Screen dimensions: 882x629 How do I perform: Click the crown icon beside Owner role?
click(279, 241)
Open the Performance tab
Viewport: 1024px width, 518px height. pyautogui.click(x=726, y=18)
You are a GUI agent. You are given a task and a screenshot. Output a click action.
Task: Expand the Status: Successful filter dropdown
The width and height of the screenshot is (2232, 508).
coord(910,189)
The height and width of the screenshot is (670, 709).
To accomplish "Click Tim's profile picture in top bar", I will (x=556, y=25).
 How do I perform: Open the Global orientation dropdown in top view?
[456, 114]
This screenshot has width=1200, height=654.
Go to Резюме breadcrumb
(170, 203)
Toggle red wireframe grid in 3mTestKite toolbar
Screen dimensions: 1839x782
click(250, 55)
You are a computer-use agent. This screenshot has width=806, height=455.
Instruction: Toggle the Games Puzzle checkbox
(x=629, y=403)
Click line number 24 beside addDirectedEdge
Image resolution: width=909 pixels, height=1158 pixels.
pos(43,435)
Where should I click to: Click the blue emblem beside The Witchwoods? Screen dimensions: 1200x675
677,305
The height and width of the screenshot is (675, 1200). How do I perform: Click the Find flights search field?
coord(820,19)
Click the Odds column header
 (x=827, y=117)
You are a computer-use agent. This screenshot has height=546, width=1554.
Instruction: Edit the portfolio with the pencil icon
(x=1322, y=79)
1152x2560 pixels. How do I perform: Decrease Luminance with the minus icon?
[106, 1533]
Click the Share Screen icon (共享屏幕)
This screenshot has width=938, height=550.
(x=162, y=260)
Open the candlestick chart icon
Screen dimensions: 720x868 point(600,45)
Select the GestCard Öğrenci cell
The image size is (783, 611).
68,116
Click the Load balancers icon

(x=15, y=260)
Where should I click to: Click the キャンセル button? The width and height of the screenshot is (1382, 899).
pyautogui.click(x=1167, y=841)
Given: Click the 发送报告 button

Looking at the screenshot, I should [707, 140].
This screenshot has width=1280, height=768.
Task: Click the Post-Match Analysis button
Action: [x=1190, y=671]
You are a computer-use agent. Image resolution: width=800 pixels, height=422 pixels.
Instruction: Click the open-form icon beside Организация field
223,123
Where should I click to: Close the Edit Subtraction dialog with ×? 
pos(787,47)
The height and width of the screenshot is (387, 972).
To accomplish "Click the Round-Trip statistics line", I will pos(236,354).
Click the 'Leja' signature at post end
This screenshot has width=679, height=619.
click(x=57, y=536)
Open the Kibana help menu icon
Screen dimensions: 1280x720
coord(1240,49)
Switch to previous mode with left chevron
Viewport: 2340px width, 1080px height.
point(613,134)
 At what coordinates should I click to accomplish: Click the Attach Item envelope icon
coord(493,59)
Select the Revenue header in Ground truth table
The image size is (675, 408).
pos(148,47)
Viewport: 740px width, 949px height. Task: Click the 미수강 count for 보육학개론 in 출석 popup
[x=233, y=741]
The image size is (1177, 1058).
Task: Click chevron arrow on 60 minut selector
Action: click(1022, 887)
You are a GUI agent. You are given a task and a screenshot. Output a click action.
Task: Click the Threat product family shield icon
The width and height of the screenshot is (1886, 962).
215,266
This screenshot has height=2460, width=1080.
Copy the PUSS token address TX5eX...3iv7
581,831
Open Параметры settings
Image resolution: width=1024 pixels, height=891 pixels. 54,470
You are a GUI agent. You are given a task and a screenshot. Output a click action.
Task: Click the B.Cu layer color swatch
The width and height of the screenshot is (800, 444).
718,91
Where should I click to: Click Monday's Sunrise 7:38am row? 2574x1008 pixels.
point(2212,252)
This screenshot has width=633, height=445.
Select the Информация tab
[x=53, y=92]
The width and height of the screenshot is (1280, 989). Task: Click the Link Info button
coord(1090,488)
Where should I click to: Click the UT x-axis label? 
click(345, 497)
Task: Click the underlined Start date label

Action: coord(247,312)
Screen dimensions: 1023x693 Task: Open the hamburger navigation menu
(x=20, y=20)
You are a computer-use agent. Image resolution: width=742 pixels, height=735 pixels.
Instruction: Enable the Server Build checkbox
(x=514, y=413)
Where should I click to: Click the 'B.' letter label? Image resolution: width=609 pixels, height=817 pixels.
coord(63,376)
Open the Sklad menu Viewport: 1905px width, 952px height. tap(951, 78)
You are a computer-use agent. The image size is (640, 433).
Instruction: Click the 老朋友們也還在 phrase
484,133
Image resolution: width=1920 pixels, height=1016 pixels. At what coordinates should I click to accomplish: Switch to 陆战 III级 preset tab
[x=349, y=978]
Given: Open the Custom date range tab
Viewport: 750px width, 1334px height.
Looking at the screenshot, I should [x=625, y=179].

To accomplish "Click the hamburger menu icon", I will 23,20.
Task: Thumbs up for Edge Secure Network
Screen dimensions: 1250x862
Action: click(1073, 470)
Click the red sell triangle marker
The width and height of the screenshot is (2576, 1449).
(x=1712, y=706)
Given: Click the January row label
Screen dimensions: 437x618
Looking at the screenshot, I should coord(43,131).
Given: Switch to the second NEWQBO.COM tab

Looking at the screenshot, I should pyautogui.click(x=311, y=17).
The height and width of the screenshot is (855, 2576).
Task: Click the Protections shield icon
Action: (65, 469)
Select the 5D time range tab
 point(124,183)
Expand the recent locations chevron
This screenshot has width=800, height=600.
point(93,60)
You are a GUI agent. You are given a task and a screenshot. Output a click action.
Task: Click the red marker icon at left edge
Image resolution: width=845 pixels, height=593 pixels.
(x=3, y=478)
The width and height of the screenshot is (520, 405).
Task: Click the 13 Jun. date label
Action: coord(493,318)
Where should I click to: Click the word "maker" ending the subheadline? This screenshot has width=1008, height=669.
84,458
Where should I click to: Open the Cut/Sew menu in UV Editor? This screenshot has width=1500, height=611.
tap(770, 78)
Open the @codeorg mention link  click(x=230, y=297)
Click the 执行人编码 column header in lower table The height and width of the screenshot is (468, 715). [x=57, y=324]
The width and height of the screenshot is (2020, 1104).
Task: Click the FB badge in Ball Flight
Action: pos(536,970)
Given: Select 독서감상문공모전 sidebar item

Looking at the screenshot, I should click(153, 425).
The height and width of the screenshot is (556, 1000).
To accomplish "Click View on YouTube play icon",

Brief =>
Could you transcribe every record above exactly as it appears?

Response to this task =>
Screen dimensions: 882x629 How do I perform: Click the crown icon beside Owner role?
click(279, 241)
Open the Performance tab
Viewport: 1024px width, 518px height. pyautogui.click(x=726, y=18)
You are a GUI agent. You are given a task and a screenshot. Output a click action.
Task: Expand the Status: Successful filter dropdown
The width and height of the screenshot is (2232, 508).
coord(910,189)
The height and width of the screenshot is (670, 709).
To accomplish "Click Tim's profile picture in top bar", I will (x=556, y=25).
 How do I perform: Open the Global orientation dropdown in top view?
[456, 114]
This screenshot has width=1200, height=654.
Go to Резюме breadcrumb
(170, 203)
Toggle red wireframe grid in 3mTestKite toolbar
Screen dimensions: 1839x782
click(250, 55)
You are a computer-use agent. This screenshot has width=806, height=455.
Instruction: Toggle the Games Puzzle checkbox
(x=629, y=403)
Click line number 24 beside addDirectedEdge
Image resolution: width=909 pixels, height=1158 pixels.
pos(43,435)
Where should I click to: Click the blue emblem beside The Witchwoods? Screen dimensions: 1200x675
677,305
The height and width of the screenshot is (675, 1200). How do I perform: Click the Find flights search field?
coord(820,19)
Click the Odds column header
 (x=827, y=117)
You are a computer-use agent. This screenshot has height=546, width=1554.
Instruction: Edit the portfolio with the pencil icon
(x=1322, y=79)
1152x2560 pixels. How do I perform: Decrease Luminance with the minus icon?
[106, 1533]
Click the Share Screen icon (共享屏幕)
This screenshot has width=938, height=550.
(x=162, y=260)
Open the candlestick chart icon
Screen dimensions: 720x868 point(600,45)
Select the GestCard Öğrenci cell
The image size is (783, 611).
68,116
Click the Load balancers icon

(x=15, y=260)
Where should I click to: Click the キャンセル button? The width and height of the screenshot is (1382, 899).
pyautogui.click(x=1167, y=841)
Given: Click the 发送报告 button

Looking at the screenshot, I should [707, 140].
This screenshot has width=1280, height=768.
Task: Click the Post-Match Analysis button
Action: [x=1190, y=671]
You are a computer-use agent. Image resolution: width=800 pixels, height=422 pixels.
Instruction: Click the open-form icon beside Организация field
223,123
Where should I click to: Close the Edit Subtraction dialog with ×? 
pos(787,47)
The height and width of the screenshot is (387, 972).
To accomplish "Click the Round-Trip statistics line", I will pos(236,354).
Click the 'Leja' signature at post end
This screenshot has width=679, height=619.
click(x=57, y=536)
Open the Kibana help menu icon
Screen dimensions: 1280x720
coord(1240,49)
Switch to previous mode with left chevron
Viewport: 2340px width, 1080px height.
point(613,134)
 At what coordinates should I click to accomplish: Click the Attach Item envelope icon
coord(493,59)
Select the Revenue header in Ground truth table
The image size is (675, 408).
pos(148,47)
Viewport: 740px width, 949px height. Task: Click the 미수강 count for 보육학개론 in 출석 popup
[x=233, y=741]
The image size is (1177, 1058).
Task: Click chevron arrow on 60 minut selector
Action: click(1022, 887)
You are a GUI agent. You are given a task and a screenshot. Output a click action.
Task: Click the Threat product family shield icon
The width and height of the screenshot is (1886, 962).
215,266
This screenshot has height=2460, width=1080.
Copy the PUSS token address TX5eX...3iv7
581,831
Open Параметры settings
Image resolution: width=1024 pixels, height=891 pixels. 54,470
You are a GUI agent. You are given a task and a screenshot. Output a click action.
Task: Click the B.Cu layer color swatch
The width and height of the screenshot is (800, 444).
718,91
Where should I click to: Click Monday's Sunrise 7:38am row? 2574x1008 pixels.
point(2212,252)
This screenshot has width=633, height=445.
Select the Информация tab
[x=53, y=92]
The width and height of the screenshot is (1280, 989). Task: Click the Link Info button
coord(1090,488)
Where should I click to: Click the UT x-axis label? 
click(345, 497)
Task: Click the underlined Start date label

Action: coord(247,312)
Screen dimensions: 1023x693 Task: Open the hamburger navigation menu
(x=20, y=20)
You are a computer-use agent. Image resolution: width=742 pixels, height=735 pixels.
Instruction: Enable the Server Build checkbox
(x=514, y=413)
Where should I click to: Click the 'B.' letter label? Image resolution: width=609 pixels, height=817 pixels.
coord(63,376)
Open the Sklad menu Viewport: 1905px width, 952px height. tap(951, 78)
You are a computer-use agent. The image size is (640, 433).
Instruction: Click the 老朋友們也還在 phrase
484,133
Image resolution: width=1920 pixels, height=1016 pixels. At what coordinates should I click to accomplish: Switch to 陆战 III级 preset tab
[x=349, y=978]
Given: Open the Custom date range tab
Viewport: 750px width, 1334px height.
Looking at the screenshot, I should [x=625, y=179].

To accomplish "Click the hamburger menu icon", I will 23,20.
Task: Thumbs up for Edge Secure Network
Screen dimensions: 1250x862
Action: click(1073, 470)
Click the red sell triangle marker
The width and height of the screenshot is (2576, 1449).
(x=1712, y=706)
Given: Click the January row label
Screen dimensions: 437x618
Looking at the screenshot, I should coord(43,131).
Given: Switch to the second NEWQBO.COM tab

Looking at the screenshot, I should pyautogui.click(x=311, y=17).
The height and width of the screenshot is (855, 2576).
Task: Click the Protections shield icon
Action: (65, 469)
Select the 5D time range tab
 point(124,183)
Expand the recent locations chevron
This screenshot has width=800, height=600.
point(93,60)
You are a GUI agent. You are given a task and a screenshot. Output a click action.
Task: Click the red marker icon at left edge
Image resolution: width=845 pixels, height=593 pixels.
(x=3, y=478)
The width and height of the screenshot is (520, 405).
Task: Click the 13 Jun. date label
Action: coord(493,318)
Where should I click to: Click the word "maker" ending the subheadline? This screenshot has width=1008, height=669.
84,458
Where should I click to: Open the Cut/Sew menu in UV Editor? This screenshot has width=1500, height=611.
tap(770, 78)
Open the @codeorg mention link  click(x=230, y=297)
Click the 执行人编码 column header in lower table The height and width of the screenshot is (468, 715). [x=57, y=324]
The width and height of the screenshot is (2020, 1104).
Task: Click the FB badge in Ball Flight
Action: pos(536,970)
Given: Select 독서감상문공모전 sidebar item

Looking at the screenshot, I should click(153, 425).
The height and width of the screenshot is (556, 1000).
To accomplish "Click View on YouTube play icon",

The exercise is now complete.